* [Aim of the exercise]: Reproduce the material below only from the line with "Open the Условия использования link" to the line with "You are a GUI", both included, keeping each line exact and dropping the pictures.
#####
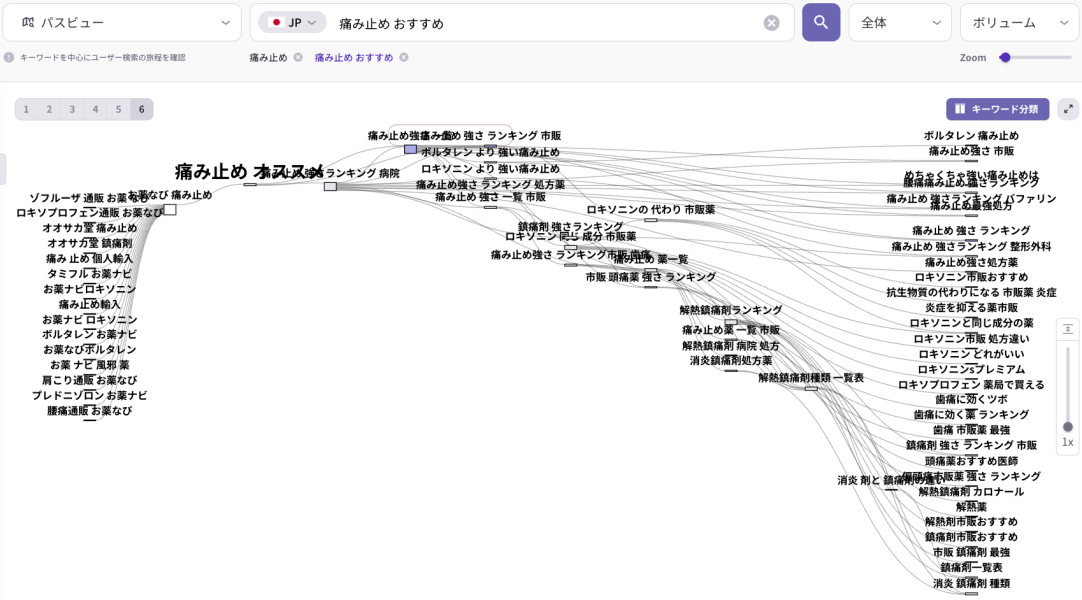Select depth level 3 tab
This screenshot has width=1082, height=600.
(72, 109)
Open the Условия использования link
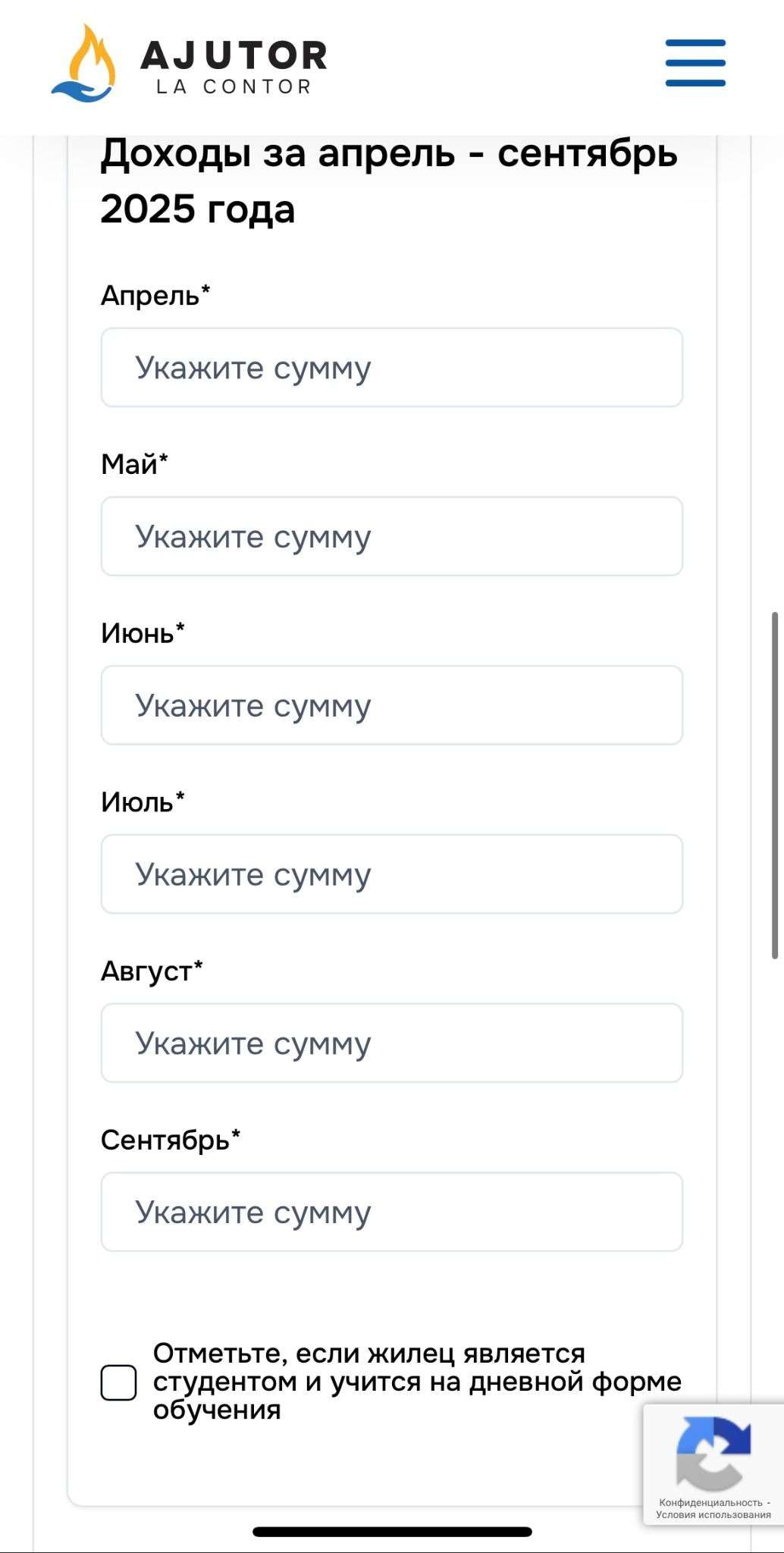This screenshot has height=1553, width=784. tap(713, 1514)
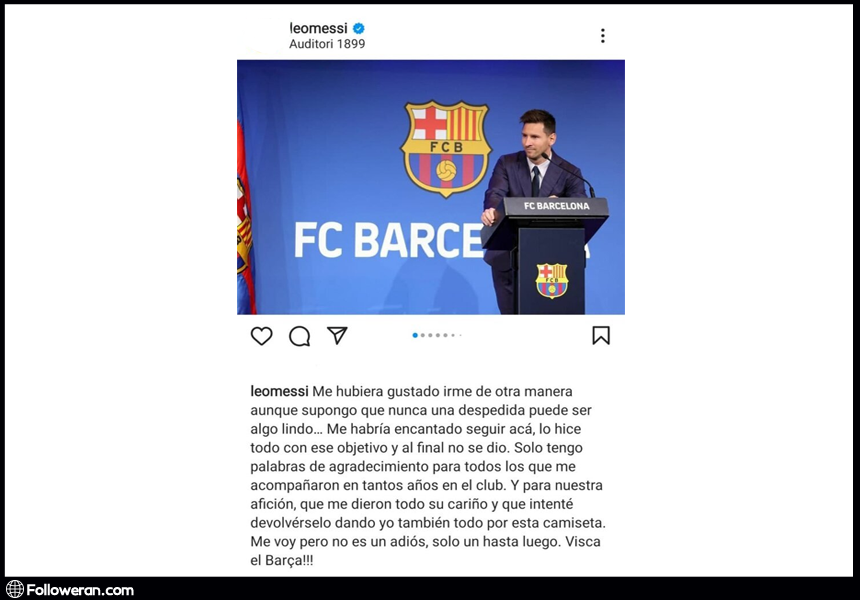This screenshot has height=600, width=860.
Task: Open comments via the speech bubble icon
Action: pyautogui.click(x=299, y=336)
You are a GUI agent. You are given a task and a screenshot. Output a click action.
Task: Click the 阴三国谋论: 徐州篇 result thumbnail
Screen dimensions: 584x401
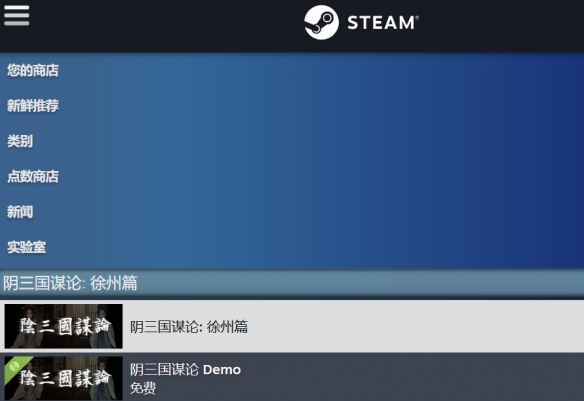(63, 326)
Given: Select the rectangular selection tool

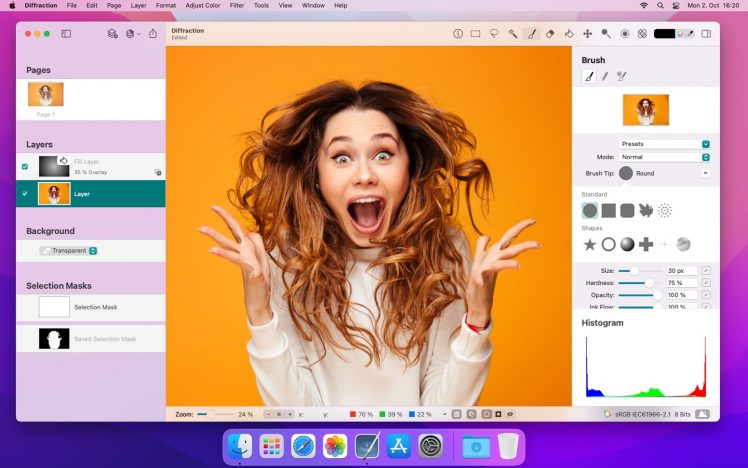Looking at the screenshot, I should click(476, 33).
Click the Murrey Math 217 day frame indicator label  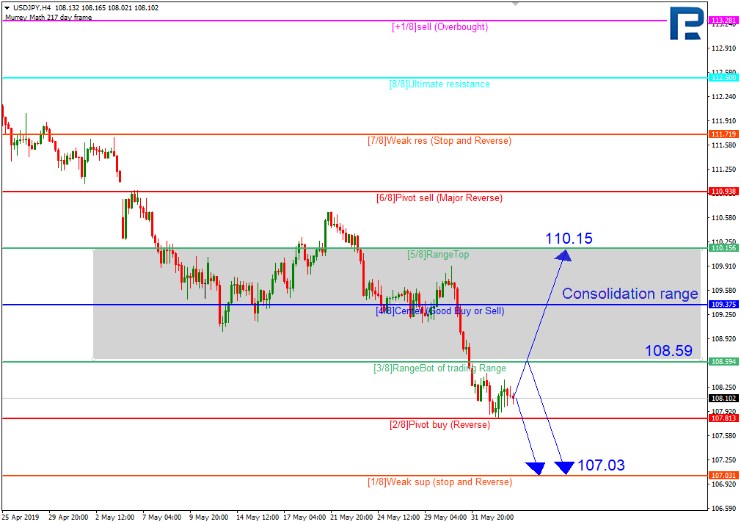pyautogui.click(x=48, y=17)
#####
* [Reply]:
Open the Условия использования link
This screenshot has height=1553, width=784. tap(713, 1514)
This screenshot has height=600, width=860.
Task: Open comments via the speech bubble icon
Action: pyautogui.click(x=299, y=336)
You are a GUI agent. You are given a task and a screenshot. Output a click action.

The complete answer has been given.